Why aren’t more consumers trying and buying?
Why product launches aren’t successful vary by the brand, product, product category, and the consumer.
What can be said is that trends among triers and buyers of new products are not based on demographics—they’re based instead on the nature and tastes of individual consumers.
"That is not driven by a demographic — that is more driven by a consumer and personal wiring," said Thompson. "It’s not a millennial trend or baby boomer or something else. It’s more based on an individual, and we see that across all levels of shoppers."
The challenges facing the food and beverage industries may make new products a hard sell at times. Brands have responded by being more "cautious and selective" about the new products they bring to market, Catalina said in its report. And product launches have declined in turn — 4.2% in 2013 and another 4.6% in 2014, according to IRI.
The answer isn’t always clear for brands in terms of improving the success rate of their product launches, but it isn’t to stop innovating to entice consumers and increase loyalty to the brand.
Key product launch stats
- Just 0.7% of shoppers drove 80% of volume for top-performing food and beverage products after the first full year of sales.
- On average, 76% of franchise buyers did not try a new product extension.
- Consumers who purchased both existing products and new line extensions were worth, on average, nearly four times as much as other franchise buyers.
- On average, only 11% of triers in the first 26 weeks of a launch remained engaged with a new item after 52 weeks.
- Brands lose millions of dollars due to lack of repeat purchasing. If every trier bought at the same rate as those who repeated, the average new product would have grown revenues by $30.5 million in just the first 26 weeks of a launch in the subset of 11,000 stores tracked in this study.
- Reaching critical mass in distribution takes a long time. On average, it took 28 weeks for new products to reach 75% of their highest distribution within the Catalina network.
The implications of these trends in product launches
These may be sobering statistics for food and beverage manufacturers, but the implications of these numbers can give companies insights on how to make those launches more successful.
New products rely on extremely small concentrations of shoppers to drive their success.
With only 0.7% of consumers generating 80% of volume for these top-performing brands, prospects look grim in terms of what other brands without this much penetration might be experiencing. If this small a percentage of buyers is driving all of the revenue for a new product, then a good strategy may be being aware of the demographics of brands’ most likely buyer groups and targeting their marketing specifically toward those likely buyers.
Brands have a difficult time retaining buyers who try those new products.
Focusing on driving retention is key, because "the retention component is at least as important to the success of those new products as acquiring those new buyers because only a tiny fraction of all shoppers are going to drive the volume," Thompson said.
She suggests that if brands nurture buyers, that could grow volume and increase repeat buys both during and after the launch.
Brand franchise buyers frequently do not try new product line extensions, but those who do tend to be worth a lot more to the franchise.

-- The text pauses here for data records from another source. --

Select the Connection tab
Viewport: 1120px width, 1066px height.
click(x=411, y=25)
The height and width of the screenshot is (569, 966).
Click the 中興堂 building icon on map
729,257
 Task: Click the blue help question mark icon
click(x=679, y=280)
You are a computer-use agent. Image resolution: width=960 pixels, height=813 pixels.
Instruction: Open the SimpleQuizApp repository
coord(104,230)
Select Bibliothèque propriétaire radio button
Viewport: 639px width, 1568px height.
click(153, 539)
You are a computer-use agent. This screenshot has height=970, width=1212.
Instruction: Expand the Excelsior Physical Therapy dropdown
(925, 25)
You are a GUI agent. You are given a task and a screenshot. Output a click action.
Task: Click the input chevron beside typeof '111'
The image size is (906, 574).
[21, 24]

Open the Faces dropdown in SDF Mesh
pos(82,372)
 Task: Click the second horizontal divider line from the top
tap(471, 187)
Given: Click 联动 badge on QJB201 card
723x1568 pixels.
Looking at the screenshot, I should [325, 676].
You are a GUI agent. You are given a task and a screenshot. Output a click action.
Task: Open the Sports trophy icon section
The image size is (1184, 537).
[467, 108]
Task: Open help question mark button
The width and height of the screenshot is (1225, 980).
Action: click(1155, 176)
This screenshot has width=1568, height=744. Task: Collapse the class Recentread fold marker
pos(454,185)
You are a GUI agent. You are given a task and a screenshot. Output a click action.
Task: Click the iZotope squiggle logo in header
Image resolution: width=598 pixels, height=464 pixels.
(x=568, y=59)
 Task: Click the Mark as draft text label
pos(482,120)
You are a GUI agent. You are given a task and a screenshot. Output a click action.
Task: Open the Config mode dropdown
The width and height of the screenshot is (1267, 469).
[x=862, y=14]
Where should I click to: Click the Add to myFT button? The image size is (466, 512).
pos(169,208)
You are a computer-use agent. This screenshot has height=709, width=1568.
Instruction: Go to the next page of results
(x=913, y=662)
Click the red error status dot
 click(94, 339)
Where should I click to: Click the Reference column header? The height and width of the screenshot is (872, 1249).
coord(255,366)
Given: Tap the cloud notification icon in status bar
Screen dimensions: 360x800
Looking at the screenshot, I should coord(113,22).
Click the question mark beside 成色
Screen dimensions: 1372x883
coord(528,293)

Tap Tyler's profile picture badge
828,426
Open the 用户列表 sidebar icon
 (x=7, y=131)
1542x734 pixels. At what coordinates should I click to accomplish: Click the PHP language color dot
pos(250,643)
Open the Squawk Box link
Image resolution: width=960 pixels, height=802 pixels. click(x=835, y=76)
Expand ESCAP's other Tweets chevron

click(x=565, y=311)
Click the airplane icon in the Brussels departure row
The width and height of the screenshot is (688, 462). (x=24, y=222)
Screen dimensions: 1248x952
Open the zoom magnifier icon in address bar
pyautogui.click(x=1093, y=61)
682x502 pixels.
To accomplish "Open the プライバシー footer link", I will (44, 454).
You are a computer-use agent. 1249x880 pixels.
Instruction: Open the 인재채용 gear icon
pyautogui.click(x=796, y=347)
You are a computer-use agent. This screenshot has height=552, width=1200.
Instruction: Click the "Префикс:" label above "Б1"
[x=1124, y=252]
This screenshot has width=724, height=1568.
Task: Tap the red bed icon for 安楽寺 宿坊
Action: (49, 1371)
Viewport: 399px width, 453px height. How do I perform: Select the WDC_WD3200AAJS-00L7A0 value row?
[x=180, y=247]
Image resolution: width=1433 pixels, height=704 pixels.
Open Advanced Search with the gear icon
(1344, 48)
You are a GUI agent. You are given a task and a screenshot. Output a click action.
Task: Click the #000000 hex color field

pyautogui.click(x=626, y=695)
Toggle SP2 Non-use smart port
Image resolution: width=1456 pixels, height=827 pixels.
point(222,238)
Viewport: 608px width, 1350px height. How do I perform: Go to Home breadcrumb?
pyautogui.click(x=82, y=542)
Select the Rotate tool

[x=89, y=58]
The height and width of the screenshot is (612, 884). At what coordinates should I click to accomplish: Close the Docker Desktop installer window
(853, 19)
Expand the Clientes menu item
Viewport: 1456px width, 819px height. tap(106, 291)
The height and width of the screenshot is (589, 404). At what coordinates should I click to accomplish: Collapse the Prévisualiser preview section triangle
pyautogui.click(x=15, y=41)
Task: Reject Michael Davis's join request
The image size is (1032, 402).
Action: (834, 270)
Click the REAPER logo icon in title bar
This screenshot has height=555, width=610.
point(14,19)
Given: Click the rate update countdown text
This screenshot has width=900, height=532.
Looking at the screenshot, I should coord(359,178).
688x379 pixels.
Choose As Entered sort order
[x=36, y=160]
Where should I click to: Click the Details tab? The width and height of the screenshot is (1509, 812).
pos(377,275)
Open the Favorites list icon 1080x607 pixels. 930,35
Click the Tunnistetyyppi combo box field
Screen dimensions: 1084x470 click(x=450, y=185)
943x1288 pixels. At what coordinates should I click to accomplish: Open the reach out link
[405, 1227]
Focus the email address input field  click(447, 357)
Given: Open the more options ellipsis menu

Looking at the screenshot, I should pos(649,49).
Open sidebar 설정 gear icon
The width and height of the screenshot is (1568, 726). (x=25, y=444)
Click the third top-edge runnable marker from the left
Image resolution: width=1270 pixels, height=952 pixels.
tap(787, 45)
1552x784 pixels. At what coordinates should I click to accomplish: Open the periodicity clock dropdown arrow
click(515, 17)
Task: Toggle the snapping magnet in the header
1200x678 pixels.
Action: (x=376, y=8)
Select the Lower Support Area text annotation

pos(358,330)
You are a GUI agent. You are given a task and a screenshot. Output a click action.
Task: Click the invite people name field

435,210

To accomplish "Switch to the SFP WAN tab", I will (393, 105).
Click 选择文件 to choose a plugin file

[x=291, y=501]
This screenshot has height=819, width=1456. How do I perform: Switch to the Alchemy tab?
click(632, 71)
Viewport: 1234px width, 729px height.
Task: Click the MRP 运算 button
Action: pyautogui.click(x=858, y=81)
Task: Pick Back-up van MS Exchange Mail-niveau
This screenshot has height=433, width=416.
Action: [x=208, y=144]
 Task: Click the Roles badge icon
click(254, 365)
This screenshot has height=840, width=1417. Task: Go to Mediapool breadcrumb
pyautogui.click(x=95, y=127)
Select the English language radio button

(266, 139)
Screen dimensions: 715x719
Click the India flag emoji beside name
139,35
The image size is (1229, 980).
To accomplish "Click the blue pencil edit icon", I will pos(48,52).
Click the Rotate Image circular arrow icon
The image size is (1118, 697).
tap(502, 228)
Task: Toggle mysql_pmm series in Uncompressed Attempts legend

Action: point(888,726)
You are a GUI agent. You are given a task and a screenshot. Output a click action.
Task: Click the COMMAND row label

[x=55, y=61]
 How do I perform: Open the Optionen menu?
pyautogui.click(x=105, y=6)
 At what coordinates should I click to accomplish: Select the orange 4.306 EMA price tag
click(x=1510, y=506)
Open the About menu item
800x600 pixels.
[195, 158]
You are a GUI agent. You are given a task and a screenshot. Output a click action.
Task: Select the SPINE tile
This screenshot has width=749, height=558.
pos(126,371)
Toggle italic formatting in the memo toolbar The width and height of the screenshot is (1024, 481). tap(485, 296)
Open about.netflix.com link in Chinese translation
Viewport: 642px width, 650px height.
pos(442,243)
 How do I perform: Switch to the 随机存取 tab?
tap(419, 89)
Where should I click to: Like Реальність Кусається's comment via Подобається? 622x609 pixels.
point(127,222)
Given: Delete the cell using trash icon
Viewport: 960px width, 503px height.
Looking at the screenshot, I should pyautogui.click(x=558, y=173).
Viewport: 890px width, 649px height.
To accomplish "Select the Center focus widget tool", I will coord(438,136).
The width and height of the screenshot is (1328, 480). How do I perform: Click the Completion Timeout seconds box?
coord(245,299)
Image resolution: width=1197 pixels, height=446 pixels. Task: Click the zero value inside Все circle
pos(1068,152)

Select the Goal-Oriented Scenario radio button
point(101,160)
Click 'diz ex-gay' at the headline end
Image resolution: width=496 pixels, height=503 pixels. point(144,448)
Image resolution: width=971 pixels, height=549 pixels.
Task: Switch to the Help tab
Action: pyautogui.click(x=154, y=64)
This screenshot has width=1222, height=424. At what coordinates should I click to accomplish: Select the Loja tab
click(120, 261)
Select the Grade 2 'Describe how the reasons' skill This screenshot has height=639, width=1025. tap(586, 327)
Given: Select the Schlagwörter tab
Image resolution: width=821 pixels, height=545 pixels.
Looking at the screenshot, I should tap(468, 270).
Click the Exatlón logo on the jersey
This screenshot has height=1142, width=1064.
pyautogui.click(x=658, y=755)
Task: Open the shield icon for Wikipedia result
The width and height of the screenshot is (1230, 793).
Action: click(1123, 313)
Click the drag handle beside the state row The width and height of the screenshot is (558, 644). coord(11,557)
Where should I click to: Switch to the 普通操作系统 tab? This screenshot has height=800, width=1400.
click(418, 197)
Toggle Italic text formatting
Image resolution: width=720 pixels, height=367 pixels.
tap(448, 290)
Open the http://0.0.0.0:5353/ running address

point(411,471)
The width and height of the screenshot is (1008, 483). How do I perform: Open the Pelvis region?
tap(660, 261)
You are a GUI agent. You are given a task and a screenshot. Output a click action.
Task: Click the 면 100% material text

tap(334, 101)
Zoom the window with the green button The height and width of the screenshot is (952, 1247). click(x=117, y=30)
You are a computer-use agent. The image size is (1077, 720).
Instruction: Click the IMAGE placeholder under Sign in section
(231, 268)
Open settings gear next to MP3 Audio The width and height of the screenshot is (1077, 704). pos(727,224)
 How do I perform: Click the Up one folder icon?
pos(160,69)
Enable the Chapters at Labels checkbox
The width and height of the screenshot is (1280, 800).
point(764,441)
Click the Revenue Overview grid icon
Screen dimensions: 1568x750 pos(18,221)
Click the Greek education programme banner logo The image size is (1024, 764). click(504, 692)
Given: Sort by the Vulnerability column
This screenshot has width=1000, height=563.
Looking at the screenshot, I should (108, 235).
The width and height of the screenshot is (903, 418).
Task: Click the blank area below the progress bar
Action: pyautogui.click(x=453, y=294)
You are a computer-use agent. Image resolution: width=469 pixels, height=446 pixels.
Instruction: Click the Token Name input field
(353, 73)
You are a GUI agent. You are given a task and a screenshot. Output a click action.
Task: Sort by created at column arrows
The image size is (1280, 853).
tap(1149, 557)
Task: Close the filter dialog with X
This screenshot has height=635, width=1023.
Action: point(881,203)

Brands do have a significant opportunity to grow from within, but more than three-quarters of franchise buyers aren’t purchasing new products. Increasing awareness of the benefits, similarities, and differences of new products as compared to the ones franchise buyers already purchase in a cost-efficient way might encourage existing franchise buyers to make purchases across the entire line of products, including those that are newly launched.
Marketers and brand managers face a no-win scenario when it comes to planning marketing campaigns due to delayed mass availability of a product.
Thompson called the 28-week wait period for marketers and brand managers "a predicament that can seriously undermine their success." For a product to take that long to reach mass availability, which Catalina calculates to be 75% of the product’s highest distribution, that means marketers are left in limbo in terms of when to start a national campaign.
Start too soon, and they can lose impressions and potential buyers who don’t have the product yet available in their market and who might then lose interest. Start too late, and products may sit on the shelves with no marketing to support them or drive awareness or sales, and retailers might remove those products from their shelves if the new product isn’t getting enough lift.
Being strategic about national campaign planning is always key, but finding other ways to reach out to consumers in more localized markets may also make up for a slower rollout.